■ PASSAGE SHOWN:
****

Model Policy: The Civics Course Act

October 30, 2022

The Civics Course Act mandates a year-long high school civics course, including requirements to study the primary documents of the American founding and bans on action civics and the components of Critical Race Theory.

MODEL LEGISLATIVE TEXT 

Section A 

Beginning in the 20XX-20XX school year, all public schools or charter schools located within this state shall require students to complete a regular year-long course of instruction in civics in grades nine, ten, eleven, or twelve. 

1.This course shall instruct students in, at a minimum, study of and devotion to, a. the intellectual sources of the United States’ founding documents; 

  • the political and military narrative of the causes and progress of the American Revolution; 
  • the United States’ founding documents and their original intent; 
  • the Constitution of the United States, with emphasis on the Bill of Rights, and the Constitution of [state name]; 
  • the basic principles of the United States’ republican form of government; 
  • the historical development of the United States’ republican form of government; 
  • the structure, function, and processes of government institutions at the federal, state, and local levels; and 
  • civic virtues exemplified in the lives of famous Americans.

****

■ REQUIRED TASKS:
1. Set down, word for word, the part of the civics course policy that opens with the words containing "Beginning in the" and closes with "eleven, or twelve.".
2. Based on the summary line near the top of the civics course policy, explain in one to three sentences what the Act sets out to do.
3. Continue the civics course model policy from the point where the passage stops.

****

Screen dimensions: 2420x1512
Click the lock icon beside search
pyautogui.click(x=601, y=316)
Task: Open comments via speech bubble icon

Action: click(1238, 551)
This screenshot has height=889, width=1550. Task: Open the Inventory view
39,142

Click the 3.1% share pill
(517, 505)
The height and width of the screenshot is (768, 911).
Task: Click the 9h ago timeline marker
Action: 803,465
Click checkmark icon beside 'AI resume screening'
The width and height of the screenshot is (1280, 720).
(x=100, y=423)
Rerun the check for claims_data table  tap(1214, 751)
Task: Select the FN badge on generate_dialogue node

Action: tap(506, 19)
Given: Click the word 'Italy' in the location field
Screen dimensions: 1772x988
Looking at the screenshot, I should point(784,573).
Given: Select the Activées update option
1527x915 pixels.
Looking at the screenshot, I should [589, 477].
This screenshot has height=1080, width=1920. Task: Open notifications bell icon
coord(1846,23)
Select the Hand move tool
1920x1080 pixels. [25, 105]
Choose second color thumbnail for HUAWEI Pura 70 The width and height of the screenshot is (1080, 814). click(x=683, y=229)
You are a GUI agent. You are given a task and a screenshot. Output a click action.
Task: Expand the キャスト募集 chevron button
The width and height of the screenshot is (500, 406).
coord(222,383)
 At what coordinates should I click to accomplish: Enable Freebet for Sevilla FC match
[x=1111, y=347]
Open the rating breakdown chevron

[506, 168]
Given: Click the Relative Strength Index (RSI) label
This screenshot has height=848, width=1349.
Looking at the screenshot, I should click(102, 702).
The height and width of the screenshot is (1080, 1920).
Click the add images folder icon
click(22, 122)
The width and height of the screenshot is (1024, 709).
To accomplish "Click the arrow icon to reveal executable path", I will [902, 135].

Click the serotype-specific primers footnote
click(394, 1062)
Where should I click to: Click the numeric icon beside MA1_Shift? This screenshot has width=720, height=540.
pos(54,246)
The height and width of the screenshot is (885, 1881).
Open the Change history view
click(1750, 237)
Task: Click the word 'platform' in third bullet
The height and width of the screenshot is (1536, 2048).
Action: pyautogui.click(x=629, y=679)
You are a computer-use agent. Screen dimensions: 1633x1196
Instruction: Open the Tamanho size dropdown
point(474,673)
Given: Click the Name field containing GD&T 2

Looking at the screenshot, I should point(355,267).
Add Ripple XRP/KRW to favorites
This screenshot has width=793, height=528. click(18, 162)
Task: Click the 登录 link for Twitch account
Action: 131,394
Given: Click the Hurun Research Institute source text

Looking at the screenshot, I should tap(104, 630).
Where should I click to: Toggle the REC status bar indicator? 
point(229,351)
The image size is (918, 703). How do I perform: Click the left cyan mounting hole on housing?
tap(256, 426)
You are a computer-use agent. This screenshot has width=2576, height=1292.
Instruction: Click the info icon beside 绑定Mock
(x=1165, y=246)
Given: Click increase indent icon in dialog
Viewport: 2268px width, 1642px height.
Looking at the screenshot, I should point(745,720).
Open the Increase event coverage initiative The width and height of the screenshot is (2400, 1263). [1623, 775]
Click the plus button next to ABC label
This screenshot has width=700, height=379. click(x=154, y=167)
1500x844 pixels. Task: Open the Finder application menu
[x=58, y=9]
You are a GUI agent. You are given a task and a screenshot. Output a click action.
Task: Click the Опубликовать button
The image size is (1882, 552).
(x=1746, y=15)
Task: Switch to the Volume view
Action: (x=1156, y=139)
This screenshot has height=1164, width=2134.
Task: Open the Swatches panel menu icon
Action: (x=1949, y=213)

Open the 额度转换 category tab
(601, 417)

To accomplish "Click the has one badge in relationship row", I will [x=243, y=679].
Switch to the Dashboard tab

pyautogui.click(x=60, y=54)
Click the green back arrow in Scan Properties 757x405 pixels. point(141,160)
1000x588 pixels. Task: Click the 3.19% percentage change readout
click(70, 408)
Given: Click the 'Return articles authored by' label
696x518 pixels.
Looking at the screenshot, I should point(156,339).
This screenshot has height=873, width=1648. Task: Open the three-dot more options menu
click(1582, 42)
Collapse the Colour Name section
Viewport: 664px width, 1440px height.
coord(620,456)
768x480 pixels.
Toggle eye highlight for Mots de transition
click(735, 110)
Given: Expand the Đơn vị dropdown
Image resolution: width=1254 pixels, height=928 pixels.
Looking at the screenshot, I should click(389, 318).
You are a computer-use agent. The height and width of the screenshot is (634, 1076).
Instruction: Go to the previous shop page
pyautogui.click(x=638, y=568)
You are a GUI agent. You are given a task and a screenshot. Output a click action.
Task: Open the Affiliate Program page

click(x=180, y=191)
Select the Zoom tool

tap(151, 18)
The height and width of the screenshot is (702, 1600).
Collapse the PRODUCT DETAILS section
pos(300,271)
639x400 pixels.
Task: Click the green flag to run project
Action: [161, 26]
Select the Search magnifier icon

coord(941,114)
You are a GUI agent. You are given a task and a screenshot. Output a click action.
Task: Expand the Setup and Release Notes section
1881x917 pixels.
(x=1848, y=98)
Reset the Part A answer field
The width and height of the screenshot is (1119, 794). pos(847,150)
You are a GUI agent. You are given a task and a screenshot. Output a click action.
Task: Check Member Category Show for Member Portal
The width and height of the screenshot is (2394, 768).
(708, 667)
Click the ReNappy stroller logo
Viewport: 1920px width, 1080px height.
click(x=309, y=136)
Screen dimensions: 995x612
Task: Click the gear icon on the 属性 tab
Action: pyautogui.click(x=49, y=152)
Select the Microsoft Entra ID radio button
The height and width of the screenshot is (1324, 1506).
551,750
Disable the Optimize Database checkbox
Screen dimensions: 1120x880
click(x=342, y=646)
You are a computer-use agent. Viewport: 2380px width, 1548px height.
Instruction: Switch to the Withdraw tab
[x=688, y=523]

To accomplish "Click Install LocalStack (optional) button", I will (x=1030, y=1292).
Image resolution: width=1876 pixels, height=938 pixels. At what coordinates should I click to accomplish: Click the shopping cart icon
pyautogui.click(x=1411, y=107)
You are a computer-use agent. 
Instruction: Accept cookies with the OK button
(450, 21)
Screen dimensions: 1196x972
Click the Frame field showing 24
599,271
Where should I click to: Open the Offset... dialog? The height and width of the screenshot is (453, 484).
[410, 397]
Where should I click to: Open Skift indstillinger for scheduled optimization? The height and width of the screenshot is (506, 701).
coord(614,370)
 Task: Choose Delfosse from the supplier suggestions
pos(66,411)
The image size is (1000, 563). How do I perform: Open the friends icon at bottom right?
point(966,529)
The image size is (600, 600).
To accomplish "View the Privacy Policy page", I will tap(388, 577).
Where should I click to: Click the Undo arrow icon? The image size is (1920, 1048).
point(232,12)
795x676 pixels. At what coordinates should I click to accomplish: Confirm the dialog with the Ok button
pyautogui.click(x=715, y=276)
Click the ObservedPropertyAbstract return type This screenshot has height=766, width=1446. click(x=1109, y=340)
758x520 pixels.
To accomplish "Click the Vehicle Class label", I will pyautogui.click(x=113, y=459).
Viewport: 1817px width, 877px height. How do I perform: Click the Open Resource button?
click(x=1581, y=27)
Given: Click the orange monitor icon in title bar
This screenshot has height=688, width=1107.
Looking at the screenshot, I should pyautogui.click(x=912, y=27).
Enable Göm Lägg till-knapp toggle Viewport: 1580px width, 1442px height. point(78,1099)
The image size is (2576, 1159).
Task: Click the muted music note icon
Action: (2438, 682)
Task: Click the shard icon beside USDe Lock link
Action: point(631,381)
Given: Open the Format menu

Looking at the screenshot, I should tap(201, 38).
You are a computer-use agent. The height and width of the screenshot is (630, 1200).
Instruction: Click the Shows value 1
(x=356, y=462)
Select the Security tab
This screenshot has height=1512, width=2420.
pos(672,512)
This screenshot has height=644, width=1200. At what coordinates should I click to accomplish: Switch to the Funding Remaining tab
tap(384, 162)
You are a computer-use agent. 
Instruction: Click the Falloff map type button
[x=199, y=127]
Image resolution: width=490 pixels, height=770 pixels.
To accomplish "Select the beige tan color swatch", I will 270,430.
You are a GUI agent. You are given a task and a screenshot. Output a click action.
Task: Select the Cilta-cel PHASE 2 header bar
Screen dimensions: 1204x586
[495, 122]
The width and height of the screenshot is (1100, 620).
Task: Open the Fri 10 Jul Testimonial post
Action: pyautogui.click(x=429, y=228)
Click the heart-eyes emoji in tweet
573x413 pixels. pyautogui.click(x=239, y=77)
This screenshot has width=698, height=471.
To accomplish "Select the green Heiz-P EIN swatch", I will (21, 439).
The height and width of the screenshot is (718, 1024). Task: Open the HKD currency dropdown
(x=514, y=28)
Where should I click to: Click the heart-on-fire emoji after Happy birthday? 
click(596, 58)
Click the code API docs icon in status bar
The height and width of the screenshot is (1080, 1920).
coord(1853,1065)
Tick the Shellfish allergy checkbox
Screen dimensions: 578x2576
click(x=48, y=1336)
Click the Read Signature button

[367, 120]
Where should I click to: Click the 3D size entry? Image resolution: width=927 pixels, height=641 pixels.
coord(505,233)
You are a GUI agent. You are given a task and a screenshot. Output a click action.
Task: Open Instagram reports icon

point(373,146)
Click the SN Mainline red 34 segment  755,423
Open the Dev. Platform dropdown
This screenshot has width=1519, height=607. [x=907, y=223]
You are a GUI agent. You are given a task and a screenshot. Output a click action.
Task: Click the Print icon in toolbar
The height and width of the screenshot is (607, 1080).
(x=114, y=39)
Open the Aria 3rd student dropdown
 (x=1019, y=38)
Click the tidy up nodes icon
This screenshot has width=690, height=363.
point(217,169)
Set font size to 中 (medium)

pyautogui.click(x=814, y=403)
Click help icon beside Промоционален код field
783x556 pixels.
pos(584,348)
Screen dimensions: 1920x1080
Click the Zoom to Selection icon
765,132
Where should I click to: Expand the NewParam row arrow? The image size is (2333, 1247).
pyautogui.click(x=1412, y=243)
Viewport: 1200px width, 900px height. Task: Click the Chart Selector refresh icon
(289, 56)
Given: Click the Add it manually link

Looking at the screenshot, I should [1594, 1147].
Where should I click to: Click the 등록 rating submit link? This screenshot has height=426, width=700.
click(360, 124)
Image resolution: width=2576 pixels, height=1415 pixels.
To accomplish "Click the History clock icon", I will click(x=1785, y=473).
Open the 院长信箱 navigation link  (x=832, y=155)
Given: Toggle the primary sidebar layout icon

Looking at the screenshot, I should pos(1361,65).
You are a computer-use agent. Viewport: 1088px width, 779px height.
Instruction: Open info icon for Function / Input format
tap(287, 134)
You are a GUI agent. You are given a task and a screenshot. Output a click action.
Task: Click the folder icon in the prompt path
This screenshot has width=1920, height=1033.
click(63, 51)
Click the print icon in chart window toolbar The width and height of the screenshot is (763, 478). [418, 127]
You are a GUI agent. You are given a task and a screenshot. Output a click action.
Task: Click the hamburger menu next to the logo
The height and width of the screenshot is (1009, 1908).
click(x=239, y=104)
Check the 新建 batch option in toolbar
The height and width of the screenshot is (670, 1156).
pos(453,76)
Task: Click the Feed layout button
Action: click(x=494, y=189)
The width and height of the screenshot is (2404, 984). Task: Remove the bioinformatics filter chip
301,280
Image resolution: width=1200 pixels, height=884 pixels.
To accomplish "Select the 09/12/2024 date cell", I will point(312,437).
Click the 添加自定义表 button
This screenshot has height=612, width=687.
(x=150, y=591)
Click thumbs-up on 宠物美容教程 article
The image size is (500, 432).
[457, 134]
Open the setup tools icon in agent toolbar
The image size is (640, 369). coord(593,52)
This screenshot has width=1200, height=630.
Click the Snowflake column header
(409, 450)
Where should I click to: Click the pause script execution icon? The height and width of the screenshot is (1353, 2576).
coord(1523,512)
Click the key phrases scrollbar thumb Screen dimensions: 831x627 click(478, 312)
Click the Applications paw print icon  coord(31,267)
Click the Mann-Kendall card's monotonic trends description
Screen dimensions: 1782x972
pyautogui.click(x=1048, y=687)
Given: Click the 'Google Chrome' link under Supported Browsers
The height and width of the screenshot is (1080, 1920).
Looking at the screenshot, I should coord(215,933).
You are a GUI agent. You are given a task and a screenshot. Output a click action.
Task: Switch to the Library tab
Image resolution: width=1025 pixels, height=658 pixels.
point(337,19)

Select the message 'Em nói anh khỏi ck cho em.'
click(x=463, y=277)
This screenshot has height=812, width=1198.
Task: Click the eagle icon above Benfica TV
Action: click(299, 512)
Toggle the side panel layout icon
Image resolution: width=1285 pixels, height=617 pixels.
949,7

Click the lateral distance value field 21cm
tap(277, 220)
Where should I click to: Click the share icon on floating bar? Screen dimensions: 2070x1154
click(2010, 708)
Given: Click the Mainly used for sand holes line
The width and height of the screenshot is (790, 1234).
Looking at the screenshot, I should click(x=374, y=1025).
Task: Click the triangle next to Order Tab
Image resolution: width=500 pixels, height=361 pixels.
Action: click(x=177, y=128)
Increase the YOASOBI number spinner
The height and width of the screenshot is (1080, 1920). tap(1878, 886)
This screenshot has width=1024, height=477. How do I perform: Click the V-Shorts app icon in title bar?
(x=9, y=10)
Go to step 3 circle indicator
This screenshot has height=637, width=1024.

****

■ RESULTS BY TASK:
1.
Beginning in the 20XX-20XX school year, all public schools or charter schools located within this state shall require students to complete a regular year-long course of instruction in civics in grades nine, ten, eleven, or twelve.

2. The Act mandates a year-long high school civics course. It requires students to study the primary documents of the American founding and bans action civics and the components of Critical Race Theory.

3.
2. Each school district shall craft its own curriculum for this year-long course of instruction in civics. 

Section B 

1. This year-long course of instruction in civics may not require, make part of such course, or award course grading or credit to, student work for, affiliation with, practicums in, or service learning in association with, any organization engaged in lobbying for legislation at the state or federal level, or in social or public policy advocacy. 

2. This year-long course of instruction in civics may not require, make part of such course, or award course grading or credit to, lobbying for legislation at the state or federal level, or any practicum, or like activity, involving social or public policy advocacy. 

3. This year-long course of instruction in civics may not compel any teacher to discuss current events or widely debated and currently controversial issues of public policy or social affairs. 

4. Teachers who choose to discuss current events or widely debated and currently controversial issues of public policy or social affairs shall, to the best of their ability, strive to explore such issues from diverse and contending perspectives. 

5. No private funding shall be accepted by state agencies or school districts for curriculum development, purchase or choice of curricular materials, teacher training, professional development, or continuing teacher education pertaining to this year-long course of instruction in civics.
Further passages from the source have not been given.